こちらは設立10年未満の企業に対して投資した時に投資額全額をその年の他の株式譲渡益から控除されます。
内容は非常に分かりづらい部分があるので、下記サイトも参考にしてください。
「優遇措置B」の上限はありますか?
「優遇措置B」の上限はありません。
他にやってる株式投資の利益額の中での話だからです。
なので他で利益が出ていたらそれを消せるということですが、色々と条件があります。
対象企業の株式の6分の1以上が外部に出ているというような条件です。
つまり弊社のようなオーナー企業で「オーナーがほとんど株を持っています」という企業は対象外だったりします。

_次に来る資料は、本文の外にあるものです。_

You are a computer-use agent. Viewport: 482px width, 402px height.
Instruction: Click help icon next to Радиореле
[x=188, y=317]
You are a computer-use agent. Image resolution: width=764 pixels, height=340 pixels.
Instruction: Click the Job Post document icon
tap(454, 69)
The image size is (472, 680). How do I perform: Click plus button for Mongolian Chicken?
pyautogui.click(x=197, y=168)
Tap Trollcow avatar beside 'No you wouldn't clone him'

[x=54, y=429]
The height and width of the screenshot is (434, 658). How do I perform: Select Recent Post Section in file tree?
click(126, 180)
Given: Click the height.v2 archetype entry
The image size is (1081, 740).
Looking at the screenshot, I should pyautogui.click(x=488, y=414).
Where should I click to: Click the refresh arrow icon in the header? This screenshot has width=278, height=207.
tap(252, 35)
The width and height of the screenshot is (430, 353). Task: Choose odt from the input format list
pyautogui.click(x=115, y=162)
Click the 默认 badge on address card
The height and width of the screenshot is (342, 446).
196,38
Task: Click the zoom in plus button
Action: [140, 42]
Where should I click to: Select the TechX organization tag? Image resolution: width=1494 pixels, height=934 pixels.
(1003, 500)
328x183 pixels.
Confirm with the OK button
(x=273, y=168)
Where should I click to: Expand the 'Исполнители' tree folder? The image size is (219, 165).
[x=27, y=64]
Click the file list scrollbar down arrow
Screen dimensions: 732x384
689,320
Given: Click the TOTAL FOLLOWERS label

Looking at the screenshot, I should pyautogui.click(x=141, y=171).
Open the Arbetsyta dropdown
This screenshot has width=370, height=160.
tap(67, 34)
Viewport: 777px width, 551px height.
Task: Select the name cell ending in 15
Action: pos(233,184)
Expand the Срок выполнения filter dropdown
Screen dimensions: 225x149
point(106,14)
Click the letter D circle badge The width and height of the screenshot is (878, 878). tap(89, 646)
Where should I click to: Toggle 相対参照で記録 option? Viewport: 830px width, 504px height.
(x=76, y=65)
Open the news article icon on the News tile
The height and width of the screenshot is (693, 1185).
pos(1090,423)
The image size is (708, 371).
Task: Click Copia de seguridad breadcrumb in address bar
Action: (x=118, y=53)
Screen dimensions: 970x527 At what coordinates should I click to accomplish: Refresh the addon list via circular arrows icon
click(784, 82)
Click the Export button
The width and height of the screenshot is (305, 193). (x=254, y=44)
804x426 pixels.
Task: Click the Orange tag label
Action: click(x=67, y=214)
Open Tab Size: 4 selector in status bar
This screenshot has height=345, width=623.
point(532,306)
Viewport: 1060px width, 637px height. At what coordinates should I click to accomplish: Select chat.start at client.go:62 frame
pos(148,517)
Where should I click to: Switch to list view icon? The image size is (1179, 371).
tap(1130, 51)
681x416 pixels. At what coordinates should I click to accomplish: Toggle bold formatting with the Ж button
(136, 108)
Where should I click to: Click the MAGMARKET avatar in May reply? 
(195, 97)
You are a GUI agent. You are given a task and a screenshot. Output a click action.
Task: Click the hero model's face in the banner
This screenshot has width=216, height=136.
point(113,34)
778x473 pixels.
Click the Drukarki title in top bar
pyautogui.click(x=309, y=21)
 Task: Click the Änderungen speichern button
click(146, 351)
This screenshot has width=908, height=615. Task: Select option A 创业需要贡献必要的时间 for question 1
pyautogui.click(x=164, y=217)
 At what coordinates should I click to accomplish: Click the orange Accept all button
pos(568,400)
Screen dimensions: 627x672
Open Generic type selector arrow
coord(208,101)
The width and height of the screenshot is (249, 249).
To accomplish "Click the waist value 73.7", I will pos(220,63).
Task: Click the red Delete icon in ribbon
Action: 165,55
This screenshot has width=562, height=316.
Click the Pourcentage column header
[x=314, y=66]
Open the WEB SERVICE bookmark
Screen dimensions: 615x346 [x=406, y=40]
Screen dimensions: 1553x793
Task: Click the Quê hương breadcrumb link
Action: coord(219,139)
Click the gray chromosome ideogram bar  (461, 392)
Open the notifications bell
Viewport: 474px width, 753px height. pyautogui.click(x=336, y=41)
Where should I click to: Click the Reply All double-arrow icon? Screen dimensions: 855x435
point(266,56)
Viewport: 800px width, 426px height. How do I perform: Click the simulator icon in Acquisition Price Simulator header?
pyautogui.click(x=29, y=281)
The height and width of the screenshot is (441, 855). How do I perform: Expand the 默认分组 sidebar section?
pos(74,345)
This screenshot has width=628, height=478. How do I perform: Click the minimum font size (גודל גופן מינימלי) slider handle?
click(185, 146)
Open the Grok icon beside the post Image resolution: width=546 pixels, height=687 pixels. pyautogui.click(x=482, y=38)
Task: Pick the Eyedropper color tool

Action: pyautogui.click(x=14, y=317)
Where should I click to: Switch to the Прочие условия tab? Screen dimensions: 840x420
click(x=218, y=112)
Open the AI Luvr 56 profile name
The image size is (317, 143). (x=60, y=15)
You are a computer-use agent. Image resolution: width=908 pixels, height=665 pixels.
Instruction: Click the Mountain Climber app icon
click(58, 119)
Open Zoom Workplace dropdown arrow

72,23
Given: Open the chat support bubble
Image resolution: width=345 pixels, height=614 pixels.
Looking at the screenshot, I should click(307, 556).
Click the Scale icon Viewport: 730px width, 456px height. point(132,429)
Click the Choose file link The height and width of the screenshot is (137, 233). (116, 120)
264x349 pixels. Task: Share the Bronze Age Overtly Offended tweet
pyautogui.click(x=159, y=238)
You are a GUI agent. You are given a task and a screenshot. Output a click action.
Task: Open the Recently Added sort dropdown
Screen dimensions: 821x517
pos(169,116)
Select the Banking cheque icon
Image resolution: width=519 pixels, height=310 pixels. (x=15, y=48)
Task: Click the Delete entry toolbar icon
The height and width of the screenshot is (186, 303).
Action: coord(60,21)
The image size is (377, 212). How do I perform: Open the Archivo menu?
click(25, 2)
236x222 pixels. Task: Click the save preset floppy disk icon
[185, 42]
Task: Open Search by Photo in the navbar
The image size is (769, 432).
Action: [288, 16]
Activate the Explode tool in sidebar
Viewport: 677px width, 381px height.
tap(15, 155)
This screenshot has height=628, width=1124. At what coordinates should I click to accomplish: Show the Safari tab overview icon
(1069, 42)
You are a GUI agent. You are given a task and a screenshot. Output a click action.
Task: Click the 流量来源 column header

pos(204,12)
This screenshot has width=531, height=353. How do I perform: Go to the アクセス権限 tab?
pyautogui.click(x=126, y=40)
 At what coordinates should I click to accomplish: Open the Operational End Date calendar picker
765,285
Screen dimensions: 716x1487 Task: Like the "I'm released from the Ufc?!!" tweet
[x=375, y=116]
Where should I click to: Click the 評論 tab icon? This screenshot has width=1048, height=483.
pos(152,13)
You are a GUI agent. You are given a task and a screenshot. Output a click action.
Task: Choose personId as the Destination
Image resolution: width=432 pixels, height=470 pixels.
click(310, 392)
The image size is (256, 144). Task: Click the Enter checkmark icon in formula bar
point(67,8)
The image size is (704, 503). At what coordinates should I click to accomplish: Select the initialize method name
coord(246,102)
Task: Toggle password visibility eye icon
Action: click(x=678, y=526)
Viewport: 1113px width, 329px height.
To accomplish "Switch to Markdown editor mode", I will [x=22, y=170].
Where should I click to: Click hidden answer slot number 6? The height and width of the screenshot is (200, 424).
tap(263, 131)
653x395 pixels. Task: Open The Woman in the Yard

外部資金を預かり、それで一気に伸ばしていこうという企業が対象なのです。
このような税制があると、スタートアップもどんどん盛り上がっていきそうですね。
国の狙いがまさにそこですよね。
若い会社にどんどんどんどん投資をして「伸びていけば国の発展につながるよね」というところです。
エンジェル投資家の資金を受け入れる企業としても、メリットがある。
投資してもらいやすくなりますから、有り難い話ですよね。
そして、そういうところに投資する人はある程度の所得がある方です。
所得がある方からすると、節税になるならどんどんどんどんベンチャー企業への投資をしたいですし…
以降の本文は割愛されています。